Pour se faire "roaster", il suffit de renseigner son nom d'utilisateur sur Instagram, X, LinkedIn ou Threads, et le site affiche en quelques secondes un résumé acerbe de votre présence en ligne. Critique de votre bio et de vos photos, de vos marottes, de votre tendance à la publication compulsive ou au contraire de votre statut de fantôme du web... Il faut parfois avoir l'ego bien accroché.

Comment fonctionne ce programme ? Le site ne donne pas d'indications précises. Le "maître du roast" repose probablement, au moins en partie, sur une IA conçue par une autre entreprise, comme GPT-4-o d'OpenAI, à laquelle le site demande d'analyser le profil demandé et de produire un texte sur le ton approprié.

La moquerie n'est en fait qu'une des nombreuses fonctionnalités que promet l'entreprise, qui propose aussi une extension Chrome et une application mobile. Elles permettent notamment d'avoir accès à tout un tas d'IA conçues par d'autres entreprises : plusieurs versions des générateurs de texte ChatGPT (par OpenAI), mais aussi Claude (Anthropic), Gemini (Google) ou Llama (Meta)... Les utilisateurs gratuits de Monica ne peuvent y accéder qu'un nombre limité de fois par jour.

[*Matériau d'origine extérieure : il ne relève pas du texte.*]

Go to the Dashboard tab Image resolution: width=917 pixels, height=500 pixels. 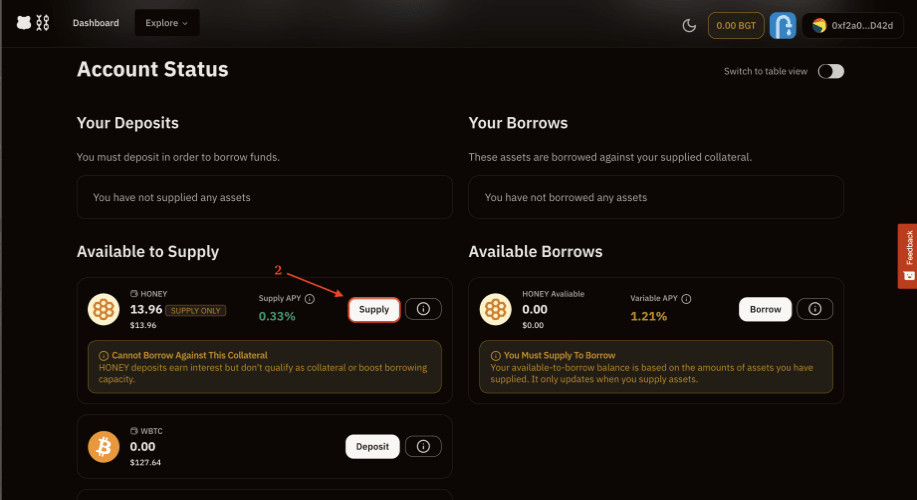[96, 23]
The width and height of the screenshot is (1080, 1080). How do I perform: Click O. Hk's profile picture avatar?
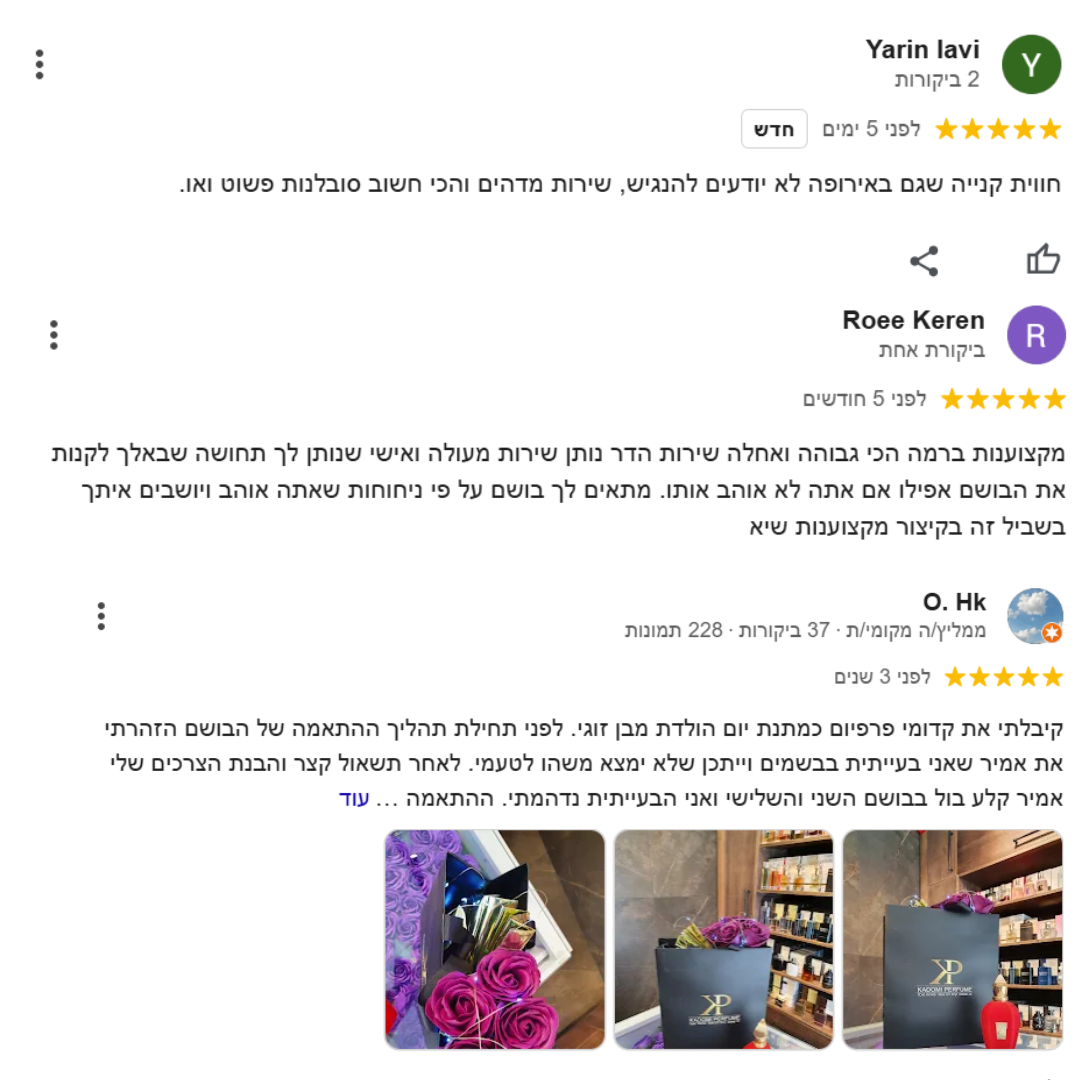[x=1035, y=616]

Les concepteurs de Monica prétendent également proposer un moteur de recherche dans lequel on a introduit de l'IA générative. Mais celui-ci est victime des mêmes erreurs que celles qui avaient fait polémique quand Google a introduit ses "AI Overviews" : la possibilité de raconter n'importe quoi avec une confiance aveugle, comme quand il assure que "les pizzas qui contiennent de la colle sont considérées comme un met raffiné en Italie, la colle étant un ingrédient commun dans les restaurants locaux". Des affirmations invraisemblables en réalité tirées de pages web humoristiques ou ironiques.

Le "moteur de recherche IA" de Monica peut écrire n'importe quoi. (BUTTERFLY EFFECT / FRANCEINFO)

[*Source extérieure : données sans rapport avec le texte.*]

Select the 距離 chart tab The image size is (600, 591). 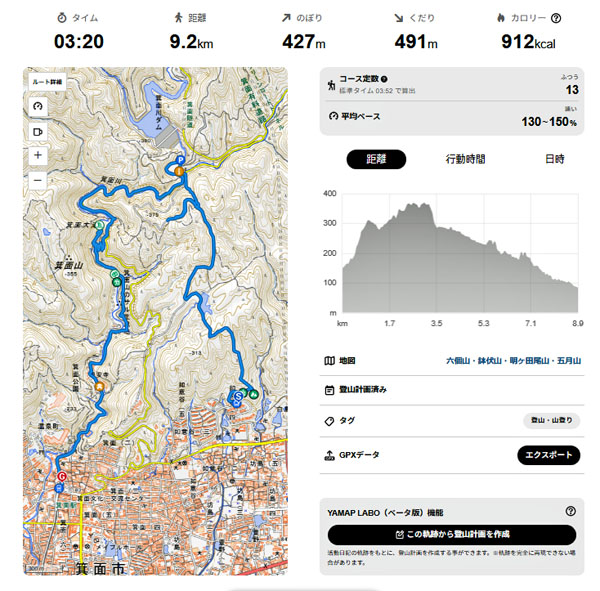click(x=376, y=159)
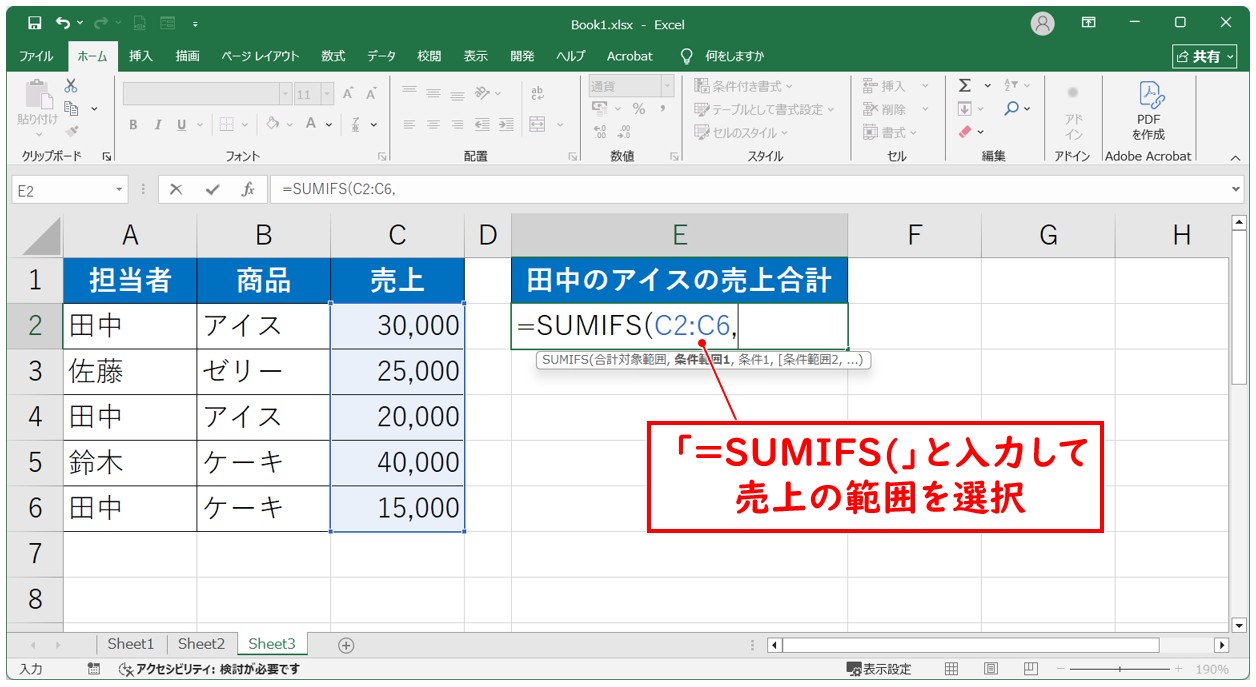
Task: Expand the formula bar with the chevron
Action: [x=1237, y=189]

Sont aussi proposés le résumé de documents PDF ou de vidéos YouTube et certaines "fonctions" beaucoup moins sérieuses comme un calculateur de compatibilité entre deux profils, un animal totem, un test de personnalité ou un horoscope. Dans tout cela, difficile de savoir ce qui résulte vraiment des concepteurs de Monica et ce qui est produit par ces autres IA accessibles par le biais d'autres sites. Contactée, l'entreprise à l'origine du site n'a pas répondu à franceinfo.

Une origine floue et des questions

Qui se cache derrière cette application ? Là aussi, peu d'informations sont disponibles. Le site désigne l'entreprise "Butterfly Effect Private Limited", mais celle-ci n'a quasiment aucune existence publique sur internet, hormis des registres des entreprises à Singapour qui listent une entreprise du même nom établie dans la cité-Etat en août 2023. Le nom de domaine du site web se termine en .im, ce qui correspond à l'île de Man – petit archipel dans la mer d'Irlande , un territoire qui ne rend publique aucune information sur les propriétaires de ses sites. Les serveurs et bases de données de l'entreprise sont quant à eux localisés aux Etats-Unis, d'après ses conditions d'utilisation.

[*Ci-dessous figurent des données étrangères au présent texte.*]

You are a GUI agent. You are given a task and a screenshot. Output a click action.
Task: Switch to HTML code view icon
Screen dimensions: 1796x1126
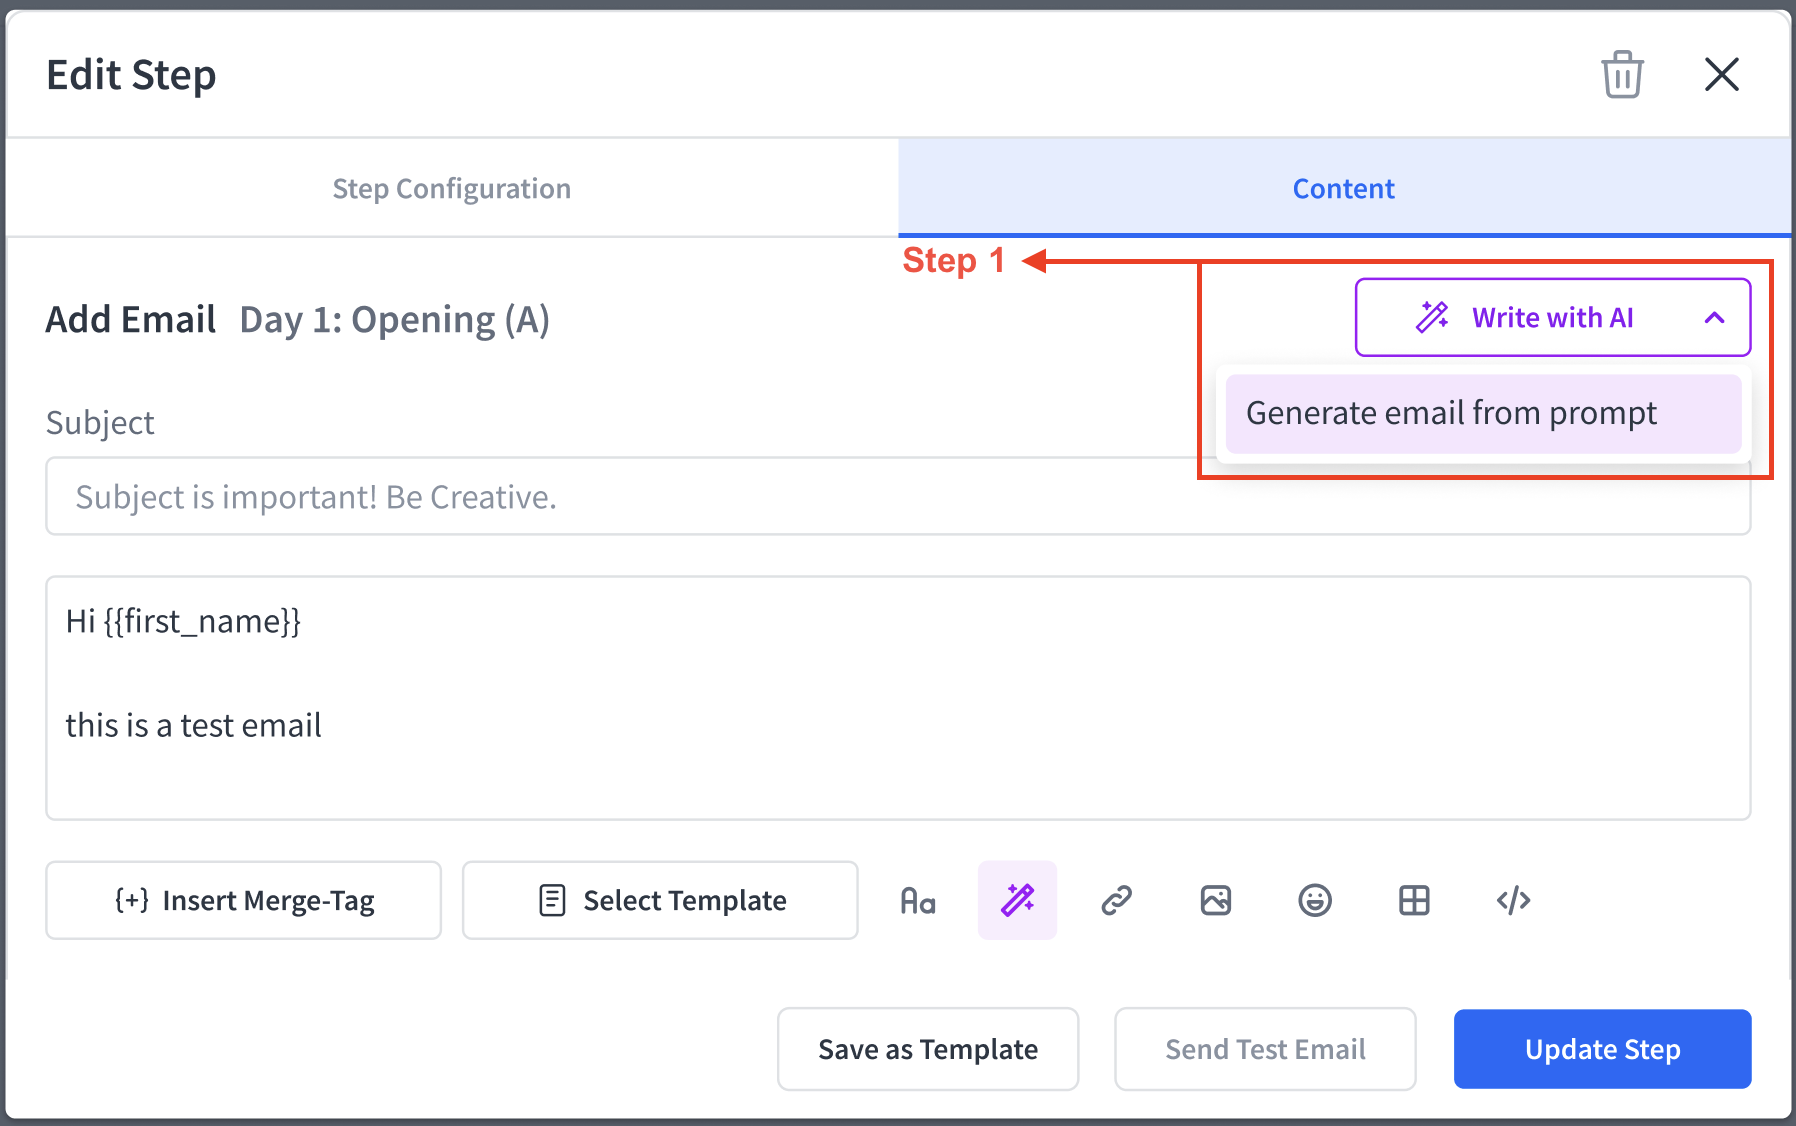point(1513,901)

Quid des données de ses utilisateurs ? Dans sa politique de confidentialité, Monica assure "ne pas collecter d'information sur les sites que vous visitez ou les contenus avec lesquels vous interagissez".

Le site et l'application insistent aussi lourdement pour vous faire souscrire un essai gratuit à une formule enrichie qui devient payante au bout de trois jours. Butterfly Effect assure qu'il est possible de le résilier, mais certains avis d'utilisateurs évoquent des facturations non justifiées et affirment qu'il est difficile d'obtenir une réponse satisfaisante de l'entreprise.